Actually, the Volt has broad appeal for those interested in not just the environment, but also national security, energy security, and in short, it represents a first step toward solving issues important to all political sensibilities, but perceptions at the moment are what they are.



The immediate “concerns” NHTSA raised leading to an investigation opened last month involved the threat of a battery fire starting hours or days after a Volt has already been totaled in a collision.



NHTSA has never suggested an EV battery could explode on impact, nor has it been able to get one to even easily catch fire after repeatedly crashing them.



The remedial engineering involving a few pounds of extra steel in critical places to protect the Volt's battery pack in a severe accident were done by GM not because NHTSA said it had to, but GM said it really wants to prove it is offering a viable and safe technology.



It has thus been observed GM jumped through the hoops it has in response to fears and concerns more than actual quantifiable dangers.



Just mentioning the threat of "fire" over and over again has had this effect in today’s political and social climate about a new technology many in the mainstream do not fully understand.



Last month the media focused on GM’s initial efforts to assuage people’s fears including offering a loaner car while NHTSA's investigation was carried out, and even offering to buy back Volts if asked to by worried owners.

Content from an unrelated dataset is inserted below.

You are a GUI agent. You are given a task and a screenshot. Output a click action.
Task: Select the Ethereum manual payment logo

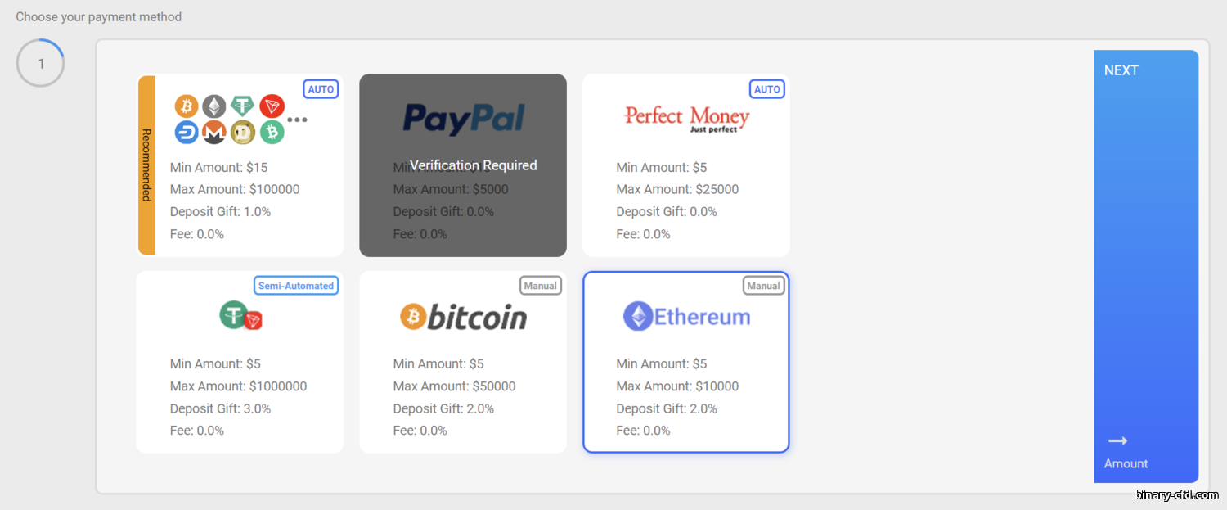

Being under the public microscope as it is, GM has been careful how it presents itself, but it has conceded what it has done has from a defensive position, and the biased and polemical sociopolitical environment it is striving against is becoming apparent.

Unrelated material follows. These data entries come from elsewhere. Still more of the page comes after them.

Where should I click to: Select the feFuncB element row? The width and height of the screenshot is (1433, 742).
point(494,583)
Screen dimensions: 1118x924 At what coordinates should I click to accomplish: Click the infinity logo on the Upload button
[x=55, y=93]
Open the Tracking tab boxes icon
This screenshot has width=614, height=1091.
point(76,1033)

Even normally conservative automotive publications have observed the complications that plug-in cars have had to contend with.



For example, WardsAuto has commented on the politicized nature of things. And worse than an attack on a car, company or administration, it sees the Volt’s batterygate issue as part of a broader cultural problem adversely affecting American competitiveness.

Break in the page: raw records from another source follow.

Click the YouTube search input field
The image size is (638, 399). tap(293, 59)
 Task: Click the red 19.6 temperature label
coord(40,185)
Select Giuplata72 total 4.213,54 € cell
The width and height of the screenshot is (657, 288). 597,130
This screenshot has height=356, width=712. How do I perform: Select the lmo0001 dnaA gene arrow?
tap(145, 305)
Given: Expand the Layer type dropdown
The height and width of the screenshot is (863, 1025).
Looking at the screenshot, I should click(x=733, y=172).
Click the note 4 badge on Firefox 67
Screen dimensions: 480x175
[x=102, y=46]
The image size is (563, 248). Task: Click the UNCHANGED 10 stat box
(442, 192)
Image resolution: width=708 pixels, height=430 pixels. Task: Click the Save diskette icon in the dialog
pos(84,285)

In short, Wards contends U.S. innovation is being killed off by factional and divisive interests who brand a certain creation as belonging to their opponents, as an excerpt following shows:



Actually, dying is too kind a word. Innovation is being murdered in America. … Nowhere is this clearer than in the case of the Chevy Volt. It is the most innovative vehicle to come out of Detroit in a generation, yet Republicans are trying to kill it and Democrats and environmentalists are not digging into their own pockets to show it the support they say it deserves”.



At this point perceptions are believed to be more an outcome of either deliberate or inadvertent fear mongering.



Speaking of which, some have also alleged GM's offer of loaners, buybacks and now this fix have been made because secretly it knew there were bigger technical issues to cover itself against, but GM Spokesman Rob Peterson said this is not the case.



The big-enough issue is the same as it ever was – redeeming the post-bankruptcy GM’s name from the bad rap it got in some quarters over the years, and proving the Volt is viable.



“People's impressions of General Motors go back years and it will take time and it will take deeds – not necessarily words – to prove that having satisfied customers is what we’re out to achieve,” Peterson said.



He noted that the latest Consumer Reports' 93-percent rating for the Volt makes it number one in owner satisfaction and exceeds even a runner up from Porsche costing twice as much.




The Volt has also accrued a sizable list of awards, but did miss a goal of 10,000 U.S. sales this year in part because of repeated attempts to bring it down.



Throughout its inaugural year critics threw what they could on the Volt, the media responded to the story du jour/em> in predictable fashion, but one by one perceived issues were shown to be exaggerated and their "news cycle" died a natural death.



As for this latest issue, observers note that GM needs to put it behind it, restore any lost confidence in its halo car and nascent market, and prepare to sell as many as 60,000 more Volts worldwide this year.



Now that the Volt is available in all 50 states, and being exported to Canada and to Europe as the Volt and Opel/Vauxhall Ampera sister vehicle, this year will be more telling how “ready for prime time” the Volt actually is.